┌──

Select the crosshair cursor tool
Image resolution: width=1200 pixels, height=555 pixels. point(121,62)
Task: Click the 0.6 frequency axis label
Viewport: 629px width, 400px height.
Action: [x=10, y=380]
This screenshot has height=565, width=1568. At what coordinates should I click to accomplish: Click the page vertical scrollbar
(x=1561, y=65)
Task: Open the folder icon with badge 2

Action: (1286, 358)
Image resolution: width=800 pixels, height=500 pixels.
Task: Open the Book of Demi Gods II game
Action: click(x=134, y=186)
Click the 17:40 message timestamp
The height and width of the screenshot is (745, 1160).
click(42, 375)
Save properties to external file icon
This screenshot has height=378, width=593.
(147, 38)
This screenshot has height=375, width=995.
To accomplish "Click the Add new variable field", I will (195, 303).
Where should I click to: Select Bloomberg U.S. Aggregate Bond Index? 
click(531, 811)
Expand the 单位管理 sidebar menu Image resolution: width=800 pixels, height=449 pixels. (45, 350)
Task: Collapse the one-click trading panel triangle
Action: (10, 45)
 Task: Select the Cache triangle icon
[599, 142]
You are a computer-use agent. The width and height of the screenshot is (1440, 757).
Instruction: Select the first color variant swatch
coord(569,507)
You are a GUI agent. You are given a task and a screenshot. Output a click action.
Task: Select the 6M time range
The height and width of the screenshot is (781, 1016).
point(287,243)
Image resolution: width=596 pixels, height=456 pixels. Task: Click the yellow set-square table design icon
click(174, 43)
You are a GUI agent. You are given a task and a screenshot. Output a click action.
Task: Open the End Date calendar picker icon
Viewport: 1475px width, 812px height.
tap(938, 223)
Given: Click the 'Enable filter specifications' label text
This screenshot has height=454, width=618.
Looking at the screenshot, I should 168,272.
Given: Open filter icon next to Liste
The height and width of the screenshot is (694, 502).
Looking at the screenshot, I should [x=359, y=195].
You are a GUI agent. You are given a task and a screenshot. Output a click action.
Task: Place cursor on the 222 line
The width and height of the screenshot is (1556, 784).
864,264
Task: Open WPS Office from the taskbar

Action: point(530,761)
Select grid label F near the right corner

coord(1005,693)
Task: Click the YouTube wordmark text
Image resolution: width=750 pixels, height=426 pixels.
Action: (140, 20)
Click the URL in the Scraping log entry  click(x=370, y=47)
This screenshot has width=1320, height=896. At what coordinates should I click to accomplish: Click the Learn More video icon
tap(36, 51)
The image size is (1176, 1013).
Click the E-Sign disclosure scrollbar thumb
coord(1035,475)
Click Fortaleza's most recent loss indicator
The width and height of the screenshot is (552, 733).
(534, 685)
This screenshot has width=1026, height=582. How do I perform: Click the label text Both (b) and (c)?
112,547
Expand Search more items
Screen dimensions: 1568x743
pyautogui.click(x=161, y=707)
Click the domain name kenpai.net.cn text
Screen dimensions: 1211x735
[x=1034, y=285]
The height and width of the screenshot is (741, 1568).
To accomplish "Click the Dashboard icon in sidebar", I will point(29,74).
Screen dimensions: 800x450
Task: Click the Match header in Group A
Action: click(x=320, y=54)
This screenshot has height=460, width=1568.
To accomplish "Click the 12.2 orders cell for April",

└──

How to complete this task:
Wherever the word "filter" appears in the listing above, copy that line.

Answer space:
Given: Click the 'Enable filter specifications' label text
Given: Open filter icon next to Liste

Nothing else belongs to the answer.